In fact, they even carry more iron and calcium than spinach. Therefore, if you want to keep the dandelion greens, a good idea is to wash them, chopped them up, and throw them in a delicious salad. Otherwise, dandelion flowers can be used to make sweet vegan dandelion honey or even chopped up and used as a coffee substitute.
Delicious Dandelion Iced Tea Recipe
If you’re looking for another creative way to use your discarded dandelions, try this delicious homemade recipe for Dandelion Iced Tea – it’s also one of the best teas for colds. If you’d prefer hot tea, try our hot dandelion tea recipe.
Never pick them from your lawn if you use pesticides, and never from the side of the road as they can collect pollutants and other pesticides. Always make sure to wash your dandelions thoroughly, and be careful with ingesting the stems as they are waxy and can cause nausea.

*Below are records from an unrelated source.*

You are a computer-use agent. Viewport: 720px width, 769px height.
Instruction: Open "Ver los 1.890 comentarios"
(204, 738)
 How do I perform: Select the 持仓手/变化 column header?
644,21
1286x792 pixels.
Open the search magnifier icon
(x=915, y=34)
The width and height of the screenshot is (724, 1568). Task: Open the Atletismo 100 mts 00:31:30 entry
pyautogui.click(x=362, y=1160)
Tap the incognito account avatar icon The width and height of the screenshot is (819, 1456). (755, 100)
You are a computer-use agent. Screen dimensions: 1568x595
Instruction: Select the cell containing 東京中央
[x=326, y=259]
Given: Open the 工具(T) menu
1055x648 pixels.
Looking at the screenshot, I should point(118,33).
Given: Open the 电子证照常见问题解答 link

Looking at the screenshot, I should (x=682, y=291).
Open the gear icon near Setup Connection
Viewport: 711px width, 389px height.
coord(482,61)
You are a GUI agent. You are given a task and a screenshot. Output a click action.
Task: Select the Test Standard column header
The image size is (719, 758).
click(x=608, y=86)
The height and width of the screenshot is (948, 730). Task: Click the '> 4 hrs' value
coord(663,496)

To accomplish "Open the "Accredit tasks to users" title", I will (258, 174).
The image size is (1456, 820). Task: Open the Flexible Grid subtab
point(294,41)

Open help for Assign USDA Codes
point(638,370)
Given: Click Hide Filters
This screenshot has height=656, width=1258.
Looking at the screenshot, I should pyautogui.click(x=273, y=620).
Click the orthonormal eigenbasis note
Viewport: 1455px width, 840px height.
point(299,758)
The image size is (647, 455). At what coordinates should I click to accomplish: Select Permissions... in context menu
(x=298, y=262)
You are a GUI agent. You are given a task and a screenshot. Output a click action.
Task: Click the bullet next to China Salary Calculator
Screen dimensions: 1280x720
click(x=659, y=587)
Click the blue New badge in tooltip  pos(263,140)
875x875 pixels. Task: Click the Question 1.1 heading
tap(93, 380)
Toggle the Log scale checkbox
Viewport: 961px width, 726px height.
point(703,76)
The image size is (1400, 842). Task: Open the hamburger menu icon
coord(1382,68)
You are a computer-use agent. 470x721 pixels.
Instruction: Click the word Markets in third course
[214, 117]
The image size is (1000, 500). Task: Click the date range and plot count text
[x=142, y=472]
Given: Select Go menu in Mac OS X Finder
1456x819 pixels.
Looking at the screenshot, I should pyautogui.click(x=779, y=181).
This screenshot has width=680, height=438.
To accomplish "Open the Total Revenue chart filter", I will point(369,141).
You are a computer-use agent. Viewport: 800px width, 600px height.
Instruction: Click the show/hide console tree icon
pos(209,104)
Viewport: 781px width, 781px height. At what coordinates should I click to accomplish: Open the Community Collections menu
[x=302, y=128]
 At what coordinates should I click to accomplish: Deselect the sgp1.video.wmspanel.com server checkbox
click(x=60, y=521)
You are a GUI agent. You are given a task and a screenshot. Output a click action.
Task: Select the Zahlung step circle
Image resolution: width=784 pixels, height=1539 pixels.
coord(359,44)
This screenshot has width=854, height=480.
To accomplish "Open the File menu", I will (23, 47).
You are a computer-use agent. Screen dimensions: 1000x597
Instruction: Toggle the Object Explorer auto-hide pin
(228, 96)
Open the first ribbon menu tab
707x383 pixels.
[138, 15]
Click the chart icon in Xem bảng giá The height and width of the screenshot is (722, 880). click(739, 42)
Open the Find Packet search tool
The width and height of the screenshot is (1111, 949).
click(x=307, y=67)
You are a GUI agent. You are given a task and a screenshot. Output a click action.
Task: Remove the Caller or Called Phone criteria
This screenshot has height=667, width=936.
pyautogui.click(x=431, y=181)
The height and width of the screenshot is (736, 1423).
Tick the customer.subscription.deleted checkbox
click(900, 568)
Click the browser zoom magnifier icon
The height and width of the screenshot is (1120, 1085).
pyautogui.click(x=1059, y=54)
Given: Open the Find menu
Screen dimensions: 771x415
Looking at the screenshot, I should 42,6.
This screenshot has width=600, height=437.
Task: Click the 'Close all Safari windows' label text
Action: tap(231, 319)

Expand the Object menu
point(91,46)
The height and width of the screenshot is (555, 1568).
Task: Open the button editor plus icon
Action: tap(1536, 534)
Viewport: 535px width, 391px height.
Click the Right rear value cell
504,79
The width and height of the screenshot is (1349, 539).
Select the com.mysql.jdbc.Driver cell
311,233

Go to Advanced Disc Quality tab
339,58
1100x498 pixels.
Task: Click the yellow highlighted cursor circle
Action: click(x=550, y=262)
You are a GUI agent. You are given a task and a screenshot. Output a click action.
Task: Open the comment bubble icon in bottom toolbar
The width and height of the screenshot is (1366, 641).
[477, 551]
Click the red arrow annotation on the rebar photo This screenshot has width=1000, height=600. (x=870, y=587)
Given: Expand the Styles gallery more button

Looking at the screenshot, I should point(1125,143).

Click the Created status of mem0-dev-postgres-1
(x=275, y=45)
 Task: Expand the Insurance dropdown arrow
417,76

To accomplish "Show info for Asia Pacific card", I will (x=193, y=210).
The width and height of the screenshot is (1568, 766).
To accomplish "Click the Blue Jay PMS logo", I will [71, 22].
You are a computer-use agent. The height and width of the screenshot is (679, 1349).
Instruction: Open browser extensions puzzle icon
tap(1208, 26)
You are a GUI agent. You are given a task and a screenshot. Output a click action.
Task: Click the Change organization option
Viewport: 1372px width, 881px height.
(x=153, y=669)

Here’s how to make dandelion iced tea:
- Mint or lemon balm leaves (optional)
- Honey, or vegan honey substitute, to taste
- Hot water
- After washing and chopping your dandelion flowers and greens, place them in a pot with your mint or lemon balm leaves and a dollop of honey, before adding water.
- Bring to the boil. After this, turn down the heat and allow to steep for 30 minutes
- Using a colander, strain mixture into another saucepan.
- Next, pour this liquid into a jar.
- Add lid and refrigerate. Serve chilled.
Your dandelion iced tea should stay good for two to three days.
Utopia Tip: For zero-waste, keep these greens and flower leftovers from your tea for compost.